If you stop in Orlando by any chance, stop by to see me. Just email and ask for a phone number.
Maybe the prayers are helping. As of this moment, the storm has diminished by 25 mph. Down to a Cat 3. Could restrengthen, but it won't if you keep praying.
One lady has emailed asking me to leave Florida beause she likes my blog. You've got to love that. And her.
Posted by William Luse email at September 3, 2004 04:04 AM

we love y'all and are praying.
Posted by smockmomma email at September 4, 2004 10:50 AM
___________________________________________

Mother Nature’s a Bitch

Sept. 7, 2004

I'm about hurricaned out. Been trapped in my house for two and half days. Cabin fever. Stir crazy. Went to Home Depot this evening just to get out and so I could stare at all the empty shelves where duct tape, batteries, tarps and plywood used to be. A 2 P.M. curfew went into effect Friday afternoon. After that it was 6 P.M. to 6 A.M. Alcohol sales were banned for awhile. I outsmarted them and stocked up ahead of time. We made bags of ice in the freezer and never had to use them because we never lost power. Seems impossible but it's true. Lost cable (and hence the computer) for over 24 hours. Jeff "smash-your-television" Culbreath needs to know I didn't miss the TV. It's no fun watching a hurricane that won't move. It just deepens the aggravation. Don't know what to do with all the ice. Maybe we'll have some people over for mixed drinks. I need to be more sociable anyway.

We were lucky. Or else I'm forced to assume your prayers worked to weaken the storm. Wish I could prove the latter. If it had hit at its one-time full strength of 145mph - I can't even imagine. Charley hit like a fist and moved on. This one just kept hanging around. Official gusts in our area were around 70, but I swear some were stronger, and it went on for almost 3 days. The highest gusts of 125 were reported at Port Canaveral, about parallel to Orlando, and far from the eye.
A few things observed and heard: the top of the tall oak tree bordering my yard and the neighbor's snapped off and fell on his power line. But he's still got power. I never heard it, but it woke Bernadette and sent her into the living room to lie on the couch between me and her mom. Sounds like that make you think something's about to come through the window, and make you want company.

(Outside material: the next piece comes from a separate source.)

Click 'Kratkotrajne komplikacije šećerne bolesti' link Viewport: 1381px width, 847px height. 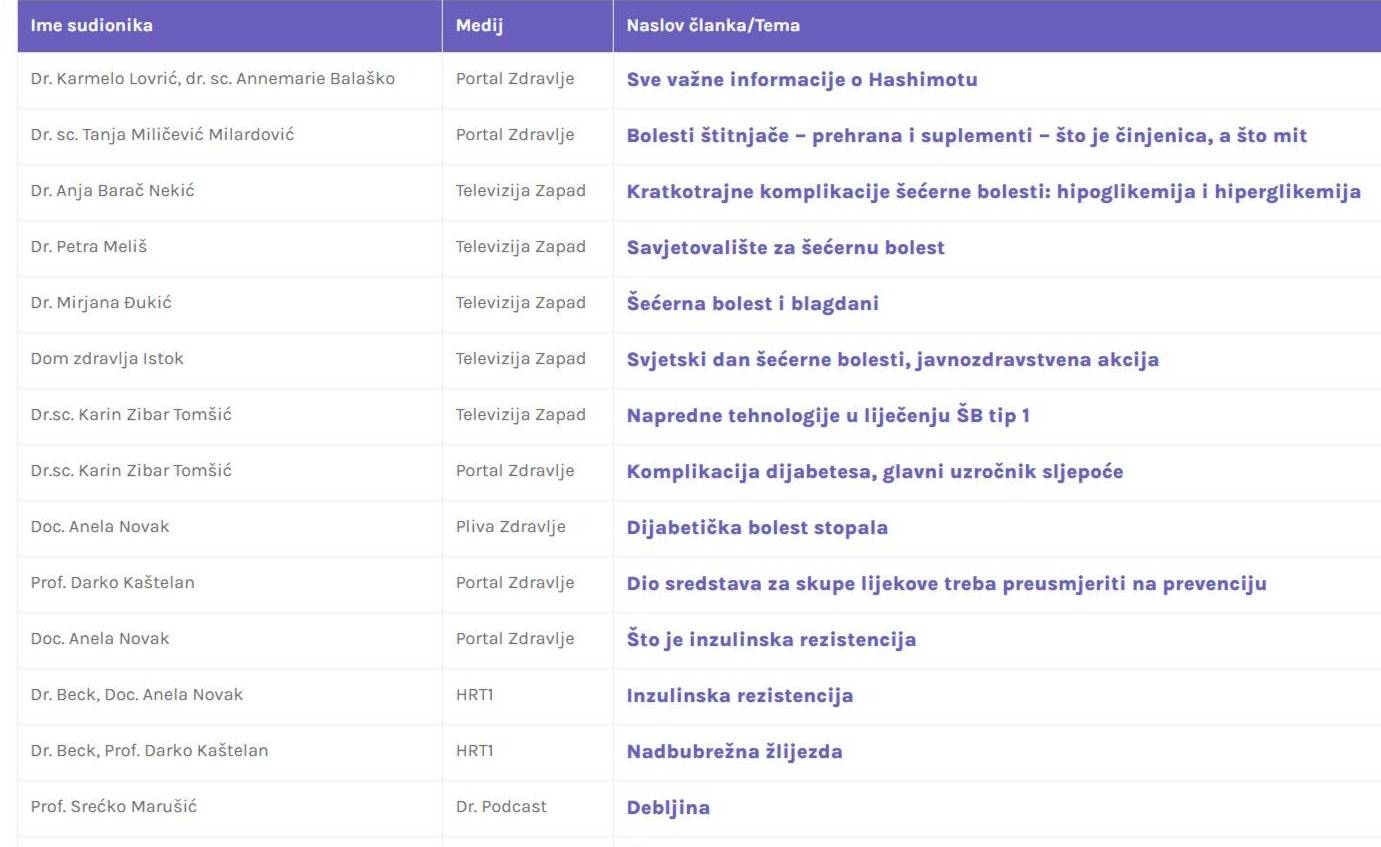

Before the storm hit, I cleaned up the yard, putting away anything that might fly through the air, like the tall ladder with sliding rungs that I use to get on the roof. As I was trying to hang it up in the garage, I cut myself on a smaller ladder blocking my efforts. It hurt. It was a deep cut. I swore and threw the smaller ladder out of the garage. Then I threw the small wooden ladder out too just for spite. If you'd been walking by you'd have seen ladders flying out of the garage and heard swearing before you saw its source. My wife saw it from the kitchen window and came running out. She wanted me to stop because the neighbors across the street gathered in their driveway could hear me. I told her what the neighbors could do with themselves. (They're really nice people. Really.) She said I wasn't thinking clearly. The anxiety was getting to me. I needed a beer, she said. I said I needed several. My house wasn't protected enough. I had lots of duct tape but only one piece of plywood and nothing to cut it with. She watched me from the kitchen window spend an hour trying to cut it with a handsaw. Then she watched me throw it on the ground and beat it with a hatchet. She didn't know whether to laugh or cry. She didn't think any of it was funny at the time, but when she told Bernadette later that night how she saw ladders flying out of the garage, she was laughing so hard she could hardly get the story out.

When Elizabeth flew in right after Charley, we were sitting around the second night without power in the candlelight, sweating, and wondered why hurricanes are given such harmless names: Charley, Frances, Donna, etc., like they were relatives or something. Why don't they give them more appropriate names, signifying their nastiness? "Yeah," said Ebe, "like Hurricane Sh*t."

"Elizabeth!" said her mother.

"She's right," I said. "Can't you hear the weatherman next time? 'Out there in the Atlantic, that's Tropical Storm Sh*t. And let me tell you, folks, we need to keep an eye on it. It's expected to intensify and become a genuine sh*t-storm.' "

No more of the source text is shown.